Émile Patrault
2002

Mécanicien

Émile «Pat» Patrault débuta en 1924 comme apprenti mécanicien à Roberval pour la Dominion Aerial Exploration Co. On pouvait alors compter sur les doigts de la main les Canadiens français faisant carrière dans l’aviation. Patrault travailla ensuite au Lac-à-la-Tortue pour Fairchild Aviation puis pour Canadian Airways. Son salaire atteignait alors 150$ par mois (celui d’un pilote était le même plus cinq sous du mille volé). Patrault étudia la cartographie, ce qui lui mérita un 10$ additionnel. Lorsqu’il apprit la soudure, son salaire augmenta encore de 10$ par mois. En 1930, durant la prohibition, Patrault participa aux patrouilles du Saint-Laurent contractées par la Commission des liqueurs du Québec dans le but de détecter les bateaux de contrebande d’alcool provenant des îles de Saint-Pierre et Miquelon. Ironiquement, le soir venu, policiers, contrebandiers et aviateurs se retrouvaient souvent au même hôtel à Rimouski. On en profitait alors ouvertement pour se narguer, se lancer des défis. Mais le fairplay n’existait qu’en apparence. Un jour, au retour d’une patrouille, Patrault avisa la police de Matane qu’un bateau déchargeait des caisses d’alcool sur la grève. La voiture des policiers revint criblée de balles.

Patrault travailla avec les plus célèbres pilotes de brousse, tels H.S. Quigley, «Babe» Woollett, Ed Bondurand, Roméo Vachon, Red Lymburner.

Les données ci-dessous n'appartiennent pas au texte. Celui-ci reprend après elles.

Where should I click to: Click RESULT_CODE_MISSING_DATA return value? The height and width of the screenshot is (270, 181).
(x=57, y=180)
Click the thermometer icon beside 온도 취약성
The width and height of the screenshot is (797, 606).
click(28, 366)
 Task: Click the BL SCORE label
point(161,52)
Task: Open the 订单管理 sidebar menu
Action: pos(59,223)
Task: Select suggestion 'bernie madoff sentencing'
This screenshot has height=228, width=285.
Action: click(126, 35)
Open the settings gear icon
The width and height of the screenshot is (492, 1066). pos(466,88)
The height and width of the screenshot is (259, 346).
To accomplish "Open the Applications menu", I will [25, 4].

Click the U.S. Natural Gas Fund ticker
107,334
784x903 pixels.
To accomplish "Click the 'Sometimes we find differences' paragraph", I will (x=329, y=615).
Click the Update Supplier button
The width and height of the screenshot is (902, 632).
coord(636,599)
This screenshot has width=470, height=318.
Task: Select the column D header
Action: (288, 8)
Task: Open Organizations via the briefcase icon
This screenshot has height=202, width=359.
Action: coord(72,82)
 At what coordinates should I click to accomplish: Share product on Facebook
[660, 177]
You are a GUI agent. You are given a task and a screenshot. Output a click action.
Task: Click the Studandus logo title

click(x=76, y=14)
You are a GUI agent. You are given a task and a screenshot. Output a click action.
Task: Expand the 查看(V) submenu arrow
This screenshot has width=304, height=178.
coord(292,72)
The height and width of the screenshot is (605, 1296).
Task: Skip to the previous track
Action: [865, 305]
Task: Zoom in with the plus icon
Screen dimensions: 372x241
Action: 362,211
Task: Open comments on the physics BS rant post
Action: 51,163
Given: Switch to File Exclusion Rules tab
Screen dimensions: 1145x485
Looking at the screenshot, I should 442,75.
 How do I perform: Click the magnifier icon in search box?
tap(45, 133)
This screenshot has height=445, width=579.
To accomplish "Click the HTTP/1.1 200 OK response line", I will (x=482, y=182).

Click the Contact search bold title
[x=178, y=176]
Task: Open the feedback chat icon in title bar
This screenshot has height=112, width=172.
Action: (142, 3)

Dans la nuit du 5 juin 1930, un Loening de Canadian Airways fut même incendié par les bootleggers. Aux curieux qui l’observaient, Patrault s’amusait à dire que son avion filait à la vitesse inouïe d’un mille à la minute (ce qui ne représente en fait que 60 milles à l’heure). Impressionnés, les gens lui demandaient: «Comment faites-vous pour respirer à une pareille vitesse?». Patrault travailla avec les plus célèbres pilotes de brousse, tels H.S. Quigley, «Babe» Woollett, Ed Bondurand, Roméo Vachon, Red Lymburner. On fit aussi appel à Patrault pour l’entretien des hydravions géants Short de l’Imperial Airways, lorsque celle-ci exploita à la fin des années 30 un service expérimental transatlantique à Montréal. Engagé en 1938 par Trans-Canada Air Lines (aujourd’hui Air Canada), Patrault prit la responsabilité de la base de Moncton. En 1947, il devint le premier Canadien-français à être nommé superviseur régional de l’entretien à Toronto, de loin la plus grande base de TCA. Il prit sa retraite d’Air Canada en 1968, après 44 ans dans l’aviation.